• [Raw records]
· · ·
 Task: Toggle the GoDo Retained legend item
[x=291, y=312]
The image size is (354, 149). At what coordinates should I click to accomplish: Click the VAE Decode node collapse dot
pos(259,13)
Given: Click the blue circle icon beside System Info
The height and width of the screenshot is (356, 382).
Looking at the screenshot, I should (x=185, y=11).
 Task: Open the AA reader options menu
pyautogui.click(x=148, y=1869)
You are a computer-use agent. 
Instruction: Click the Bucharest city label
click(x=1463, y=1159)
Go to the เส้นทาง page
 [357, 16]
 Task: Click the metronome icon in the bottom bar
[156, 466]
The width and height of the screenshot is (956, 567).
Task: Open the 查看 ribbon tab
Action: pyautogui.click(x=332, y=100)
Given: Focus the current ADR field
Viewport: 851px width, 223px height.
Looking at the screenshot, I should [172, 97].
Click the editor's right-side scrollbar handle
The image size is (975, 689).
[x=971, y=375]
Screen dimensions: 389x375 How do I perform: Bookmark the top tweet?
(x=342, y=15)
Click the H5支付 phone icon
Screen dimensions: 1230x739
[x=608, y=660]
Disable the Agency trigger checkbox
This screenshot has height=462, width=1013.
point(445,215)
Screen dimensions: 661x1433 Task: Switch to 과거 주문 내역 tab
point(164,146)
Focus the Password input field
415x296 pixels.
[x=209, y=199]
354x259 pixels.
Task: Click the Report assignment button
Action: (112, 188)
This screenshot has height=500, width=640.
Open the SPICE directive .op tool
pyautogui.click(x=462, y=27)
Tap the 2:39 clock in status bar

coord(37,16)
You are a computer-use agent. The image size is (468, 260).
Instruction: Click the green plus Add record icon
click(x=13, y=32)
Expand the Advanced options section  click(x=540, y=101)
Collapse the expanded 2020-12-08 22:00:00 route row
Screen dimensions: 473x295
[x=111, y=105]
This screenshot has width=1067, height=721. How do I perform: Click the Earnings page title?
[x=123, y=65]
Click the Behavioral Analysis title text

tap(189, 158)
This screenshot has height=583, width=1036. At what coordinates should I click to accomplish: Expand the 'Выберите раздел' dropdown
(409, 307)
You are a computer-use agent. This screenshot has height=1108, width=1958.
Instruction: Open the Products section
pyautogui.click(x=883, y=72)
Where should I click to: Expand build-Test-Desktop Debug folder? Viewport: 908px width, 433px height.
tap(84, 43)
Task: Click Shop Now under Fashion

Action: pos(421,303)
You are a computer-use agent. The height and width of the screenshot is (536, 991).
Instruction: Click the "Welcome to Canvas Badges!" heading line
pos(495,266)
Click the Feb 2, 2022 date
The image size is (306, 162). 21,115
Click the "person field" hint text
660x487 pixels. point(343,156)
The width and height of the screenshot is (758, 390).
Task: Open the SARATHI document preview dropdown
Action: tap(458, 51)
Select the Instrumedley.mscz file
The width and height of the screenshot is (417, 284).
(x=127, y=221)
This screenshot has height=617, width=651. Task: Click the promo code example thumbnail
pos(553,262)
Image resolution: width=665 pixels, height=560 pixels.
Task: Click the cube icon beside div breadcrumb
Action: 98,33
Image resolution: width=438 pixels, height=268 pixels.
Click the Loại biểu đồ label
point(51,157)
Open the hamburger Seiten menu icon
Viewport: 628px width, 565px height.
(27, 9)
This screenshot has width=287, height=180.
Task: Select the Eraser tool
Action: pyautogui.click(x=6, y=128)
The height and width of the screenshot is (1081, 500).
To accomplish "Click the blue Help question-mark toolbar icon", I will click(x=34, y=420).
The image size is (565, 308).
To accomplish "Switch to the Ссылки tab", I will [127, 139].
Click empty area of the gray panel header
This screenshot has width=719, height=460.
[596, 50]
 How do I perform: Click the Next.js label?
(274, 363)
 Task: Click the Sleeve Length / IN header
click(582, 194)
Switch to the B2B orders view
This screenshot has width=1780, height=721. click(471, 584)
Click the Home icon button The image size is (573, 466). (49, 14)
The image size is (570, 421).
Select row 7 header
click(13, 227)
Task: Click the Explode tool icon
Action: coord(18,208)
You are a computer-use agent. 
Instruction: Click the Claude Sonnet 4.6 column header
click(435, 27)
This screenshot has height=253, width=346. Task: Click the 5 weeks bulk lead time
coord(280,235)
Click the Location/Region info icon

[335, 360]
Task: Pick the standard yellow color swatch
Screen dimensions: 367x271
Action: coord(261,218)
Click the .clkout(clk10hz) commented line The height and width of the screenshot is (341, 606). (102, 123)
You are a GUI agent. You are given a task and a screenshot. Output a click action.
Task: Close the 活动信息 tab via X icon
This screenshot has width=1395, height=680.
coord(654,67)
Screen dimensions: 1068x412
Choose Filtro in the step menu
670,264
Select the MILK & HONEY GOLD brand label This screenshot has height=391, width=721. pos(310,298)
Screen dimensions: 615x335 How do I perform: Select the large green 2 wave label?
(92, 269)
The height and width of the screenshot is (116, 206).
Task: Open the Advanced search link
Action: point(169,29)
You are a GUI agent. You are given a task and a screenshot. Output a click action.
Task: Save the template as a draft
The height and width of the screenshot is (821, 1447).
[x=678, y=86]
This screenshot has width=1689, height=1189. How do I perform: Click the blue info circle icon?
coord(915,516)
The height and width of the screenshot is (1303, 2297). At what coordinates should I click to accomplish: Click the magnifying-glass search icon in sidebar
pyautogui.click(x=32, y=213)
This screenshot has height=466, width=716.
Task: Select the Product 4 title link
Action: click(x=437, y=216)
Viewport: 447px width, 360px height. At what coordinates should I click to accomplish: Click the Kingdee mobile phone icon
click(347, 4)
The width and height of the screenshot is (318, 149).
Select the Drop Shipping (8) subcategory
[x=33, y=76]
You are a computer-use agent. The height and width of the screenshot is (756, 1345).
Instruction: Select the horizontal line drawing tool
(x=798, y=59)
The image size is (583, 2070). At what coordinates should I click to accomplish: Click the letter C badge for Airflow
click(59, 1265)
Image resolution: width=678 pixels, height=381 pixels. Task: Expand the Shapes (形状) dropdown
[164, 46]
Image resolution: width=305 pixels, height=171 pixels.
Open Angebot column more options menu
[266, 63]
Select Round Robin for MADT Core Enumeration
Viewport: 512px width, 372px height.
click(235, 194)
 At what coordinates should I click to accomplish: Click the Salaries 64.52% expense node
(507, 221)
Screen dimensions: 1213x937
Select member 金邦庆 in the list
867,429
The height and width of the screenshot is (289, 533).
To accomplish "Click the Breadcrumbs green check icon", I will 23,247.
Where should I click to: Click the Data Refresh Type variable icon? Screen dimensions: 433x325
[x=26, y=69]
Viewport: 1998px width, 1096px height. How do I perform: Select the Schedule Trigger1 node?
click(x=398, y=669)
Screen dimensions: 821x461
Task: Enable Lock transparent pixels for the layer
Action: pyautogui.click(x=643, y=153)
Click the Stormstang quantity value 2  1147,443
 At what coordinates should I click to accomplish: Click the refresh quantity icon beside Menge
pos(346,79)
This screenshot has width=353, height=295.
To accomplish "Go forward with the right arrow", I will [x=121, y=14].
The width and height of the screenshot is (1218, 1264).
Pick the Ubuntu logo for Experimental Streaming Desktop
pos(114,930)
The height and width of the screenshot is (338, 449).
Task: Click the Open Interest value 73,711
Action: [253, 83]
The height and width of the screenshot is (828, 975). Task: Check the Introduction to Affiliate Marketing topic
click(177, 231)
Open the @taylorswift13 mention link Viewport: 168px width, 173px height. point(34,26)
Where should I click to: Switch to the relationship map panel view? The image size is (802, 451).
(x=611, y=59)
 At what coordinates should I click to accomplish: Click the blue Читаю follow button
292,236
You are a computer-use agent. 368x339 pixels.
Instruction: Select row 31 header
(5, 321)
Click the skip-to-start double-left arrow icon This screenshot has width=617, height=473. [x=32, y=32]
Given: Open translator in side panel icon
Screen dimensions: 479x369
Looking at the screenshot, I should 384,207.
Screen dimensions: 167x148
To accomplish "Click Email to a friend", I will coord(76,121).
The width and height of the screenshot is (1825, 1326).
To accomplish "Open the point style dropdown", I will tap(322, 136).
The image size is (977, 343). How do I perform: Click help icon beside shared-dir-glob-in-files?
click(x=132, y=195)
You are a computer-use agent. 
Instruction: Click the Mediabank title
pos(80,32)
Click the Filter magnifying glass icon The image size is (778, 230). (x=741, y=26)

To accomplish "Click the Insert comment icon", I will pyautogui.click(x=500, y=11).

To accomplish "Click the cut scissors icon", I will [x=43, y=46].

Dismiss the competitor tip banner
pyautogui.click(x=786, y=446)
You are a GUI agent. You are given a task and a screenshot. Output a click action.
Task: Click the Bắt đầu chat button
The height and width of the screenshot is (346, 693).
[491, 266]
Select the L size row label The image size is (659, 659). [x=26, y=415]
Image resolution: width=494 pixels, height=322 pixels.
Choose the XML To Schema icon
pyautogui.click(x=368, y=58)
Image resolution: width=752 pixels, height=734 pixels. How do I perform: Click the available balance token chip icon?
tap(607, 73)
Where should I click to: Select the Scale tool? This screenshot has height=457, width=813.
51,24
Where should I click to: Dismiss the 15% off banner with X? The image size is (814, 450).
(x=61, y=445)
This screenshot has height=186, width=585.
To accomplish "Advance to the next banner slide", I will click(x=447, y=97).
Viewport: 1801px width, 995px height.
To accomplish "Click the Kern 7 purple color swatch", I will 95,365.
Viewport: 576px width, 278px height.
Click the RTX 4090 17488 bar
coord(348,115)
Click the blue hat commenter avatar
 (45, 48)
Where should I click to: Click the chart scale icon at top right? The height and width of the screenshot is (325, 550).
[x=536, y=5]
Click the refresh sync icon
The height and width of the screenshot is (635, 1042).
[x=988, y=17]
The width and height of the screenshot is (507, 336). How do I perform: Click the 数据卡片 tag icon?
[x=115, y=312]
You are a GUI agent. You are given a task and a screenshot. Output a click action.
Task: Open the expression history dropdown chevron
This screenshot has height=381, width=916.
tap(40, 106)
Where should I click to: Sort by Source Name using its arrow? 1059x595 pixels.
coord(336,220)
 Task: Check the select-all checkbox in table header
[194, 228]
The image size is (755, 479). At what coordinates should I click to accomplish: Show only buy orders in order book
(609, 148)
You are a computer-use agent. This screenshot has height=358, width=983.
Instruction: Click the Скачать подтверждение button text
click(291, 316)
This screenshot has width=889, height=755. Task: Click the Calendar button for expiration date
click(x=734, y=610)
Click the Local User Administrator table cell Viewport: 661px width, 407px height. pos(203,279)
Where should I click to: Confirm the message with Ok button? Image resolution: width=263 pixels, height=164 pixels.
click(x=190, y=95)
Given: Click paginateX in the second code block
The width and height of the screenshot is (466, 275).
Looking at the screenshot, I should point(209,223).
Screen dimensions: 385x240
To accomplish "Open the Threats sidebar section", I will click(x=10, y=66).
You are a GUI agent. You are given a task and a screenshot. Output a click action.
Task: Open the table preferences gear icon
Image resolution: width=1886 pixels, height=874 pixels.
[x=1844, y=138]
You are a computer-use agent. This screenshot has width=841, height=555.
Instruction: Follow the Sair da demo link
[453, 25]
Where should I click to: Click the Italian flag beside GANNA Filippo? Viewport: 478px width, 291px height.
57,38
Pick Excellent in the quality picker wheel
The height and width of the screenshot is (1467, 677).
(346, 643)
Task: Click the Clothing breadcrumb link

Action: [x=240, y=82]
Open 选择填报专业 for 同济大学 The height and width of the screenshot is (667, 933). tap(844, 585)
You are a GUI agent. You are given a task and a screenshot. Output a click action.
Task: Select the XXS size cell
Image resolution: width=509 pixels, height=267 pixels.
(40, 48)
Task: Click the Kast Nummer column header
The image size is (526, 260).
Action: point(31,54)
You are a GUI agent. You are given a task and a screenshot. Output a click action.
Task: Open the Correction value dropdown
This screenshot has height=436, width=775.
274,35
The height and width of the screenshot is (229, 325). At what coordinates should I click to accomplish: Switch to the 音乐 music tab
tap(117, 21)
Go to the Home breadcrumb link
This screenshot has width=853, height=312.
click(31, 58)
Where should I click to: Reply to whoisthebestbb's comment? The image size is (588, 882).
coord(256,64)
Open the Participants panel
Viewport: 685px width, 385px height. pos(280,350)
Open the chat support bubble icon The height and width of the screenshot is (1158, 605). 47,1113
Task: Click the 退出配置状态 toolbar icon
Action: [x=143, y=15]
· · ·
• [JOB] Please arrange the lines from the line with "You are a computer-use agent. 368x339 pixels." up to and including the line with "Click the skip-to-start" as a JSON list of strings, one string per line, leaving out blank lines.

• [SOLVED PROBLEM]
[
  "You are a computer-use agent. 368x339 pixels.",
  "Instruction: Select row 31 header",
  "(5, 321)",
  "Click the skip-to-start double-left arrow icon This screenshot has width=617, height=473. [x=32, y=32]"
]